Research ICT Africa published a new study assessing Internet access in ten African countries. It revealed that many African countries are far from global target since they do not have complementary policies required to harness new technologies and Internet-related services, which adversely impacts the current inequalities. The Internet penetration is less than 25% in many African countries which demonstrates that these countries do not reap the benefits of network associated with economic growth and development. The research also showed that some countries. i.e. Lesotho, Rwanda and South Africa, have more than 50% Internet penetration rate, however, considerable percentage of the population remained unconnected. For many countries, the main challenge is affordability of smart devices and data services and lack of awareness. Therefore, the study suggests that the digital inequalities is not between the connected and unconnected but rather between the haves and have-nots of skills and financial resources which represent the biggest policy challenge in the region. As a result, the study provides a number of policy recommendations to overcome the challenge of having extensive coverage with large proportion of the population unconnected.

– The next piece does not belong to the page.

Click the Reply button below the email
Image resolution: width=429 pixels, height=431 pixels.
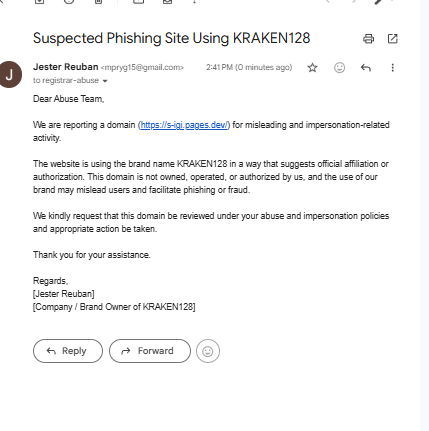(68, 351)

The need for people to gain access to ICT resources and narrow the digital divide is crucial, and is especially relevant now in the light of the Sustainable Development Goals. It is also important to understand how access to the Internet affects the level of economic and social development in a country.
Internet access is growing rapidly, yet large groups of people remain unconnected to the Internet. As of 2015, about 43% of people had access to the Internet (in developing countries only 34%). Access to ICTs is part of the Sustainable Development Agenda, which commits to ‘significantly increase access to ICTs and strive to provide universal and affordable access to the Internet in least developed countries by 2020’ (Goal 9.c).
The digital divide can be defined as a rift between those who, for technical, political, social, or economic reasons, have access and capabilities to use ICT/Internet, and those who do not. Various views have been put forward about the size and relevance of the digital divide.